Safeguarding Vulnerable Groups Act 2006 and the Protection of Freedoms Bill – this Act was passed to help avoid harm, or risk of harm, by preventing people who are deemed unsuitable to work with children and vulnerable adults from gaining access to them through their work.

The Equality Act 2010 – this Act aims to protect people or groups of people who have one or more “protected characteristics”.

The Human Rights Act 1998 applies to anyone whose care or treatment is funded or provided by a public body. Section 6 requires all public authorities to act in ways that are compatible with human rights when making decisions.

The Terrorism Act 2000 makes it a criminal offence for a person to fail to disclose, without reasonable excuse, any information which they either know or believe might help prevent another person from carrying out an act of terrorism or might help in bringing a terrorist to justice in the UK.

Counsellor after taking safeguarding training

Why is safeguarding training important?

It is important that we all understand safeguarding, and know what to do should safeguarding concerns arise.

Safeguarding induction and training is essential for all counsellors appropriate to their role, including:

  • Information on types of harm, abuse and neglect.
  • How to spot abuse.
  • How to respond to concerns.
  • Who to report concerns to.

 

Training should be directly applicable to the responsibilities and daily practices of the person being trained, and to the care and support needs of the individuals that they are working with. An example of appropriate safeguarding training includes Safeguarding Vulnerable Adults (SOVA) Level 2, designed for people who are working with vulnerable adults and teaches the skills needed to safeguard people who are at higher risk of abuse.

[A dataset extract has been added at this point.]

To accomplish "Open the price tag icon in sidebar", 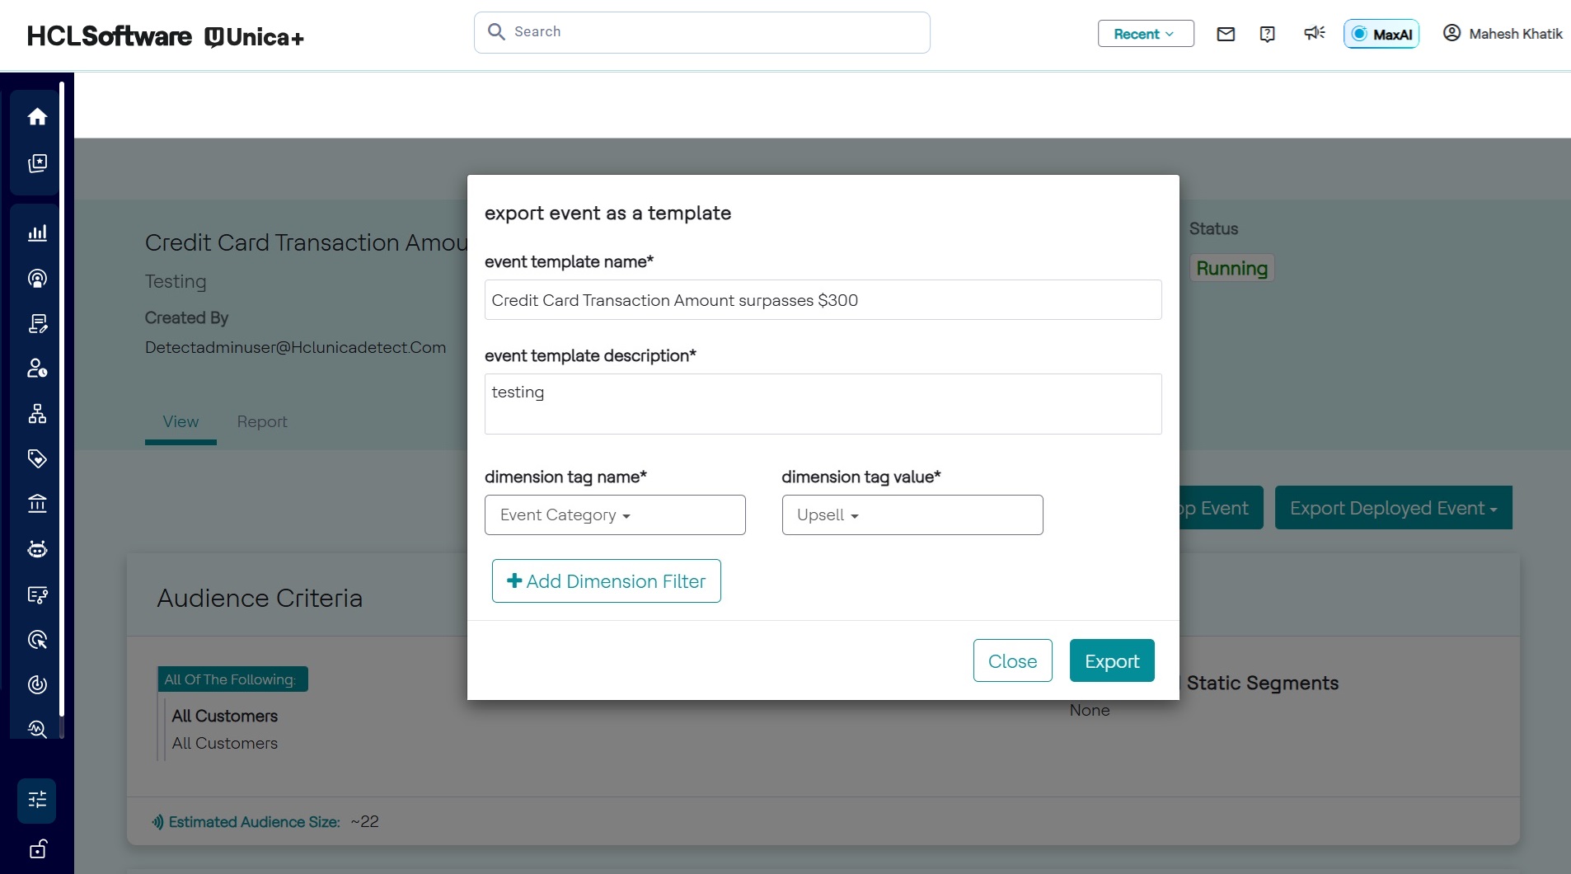I will pyautogui.click(x=37, y=458).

Safeguarding Vulnerable Adults (SOVA) Level 3 is designed for people who are wanting more in-depth knowledge into safeguarding vulnerable adults.

Safeguarding Children Level 2 is designed for people who are working with children and teaches the skills needed to safeguard children who are at higher risk of abuse and is recommended for counsellors who have regular contact with families and children as part of their role.

Other training that is recommended for counsellors to provide the skills and knowledge for effective safeguarding include, but are not limited to:

  • Domestic Violence Awareness
  • Substance Misuse Awareness
  • Modern Slavery Awareness
  • Adolescent Mental Health Awareness
  • Mental Health Awareness
  • Self-Harming Awareness
  • Suicide Awareness
  • Mental Capacity Act

 

A counsellor’s supervisor should evaluate changes in understanding and confidence of a counsellor before and after training, assessing this:

  • Immediately after the training.
  • In regular long-term evaluations, for example as part of supervision sessions.
  • Annually, for example as part of the performance management/appraisal process.

 

Supervisors should provide feedback through supervision and appraisals, acknowledging how the counsellor has learned from their experience of identifying, reporting and managing safeguarding concerns.

Counsellor

How often should counsellors renew their safeguarding training?

Supervisors should assess a counsellor’s safeguarding knowledge annually, and run refresher training if needed. To help counsellors increase their confidence in managing safeguarding concerns, they should at a minimum refresh their safeguarding training at least every 2 years and participate in continuing professional development (CPD).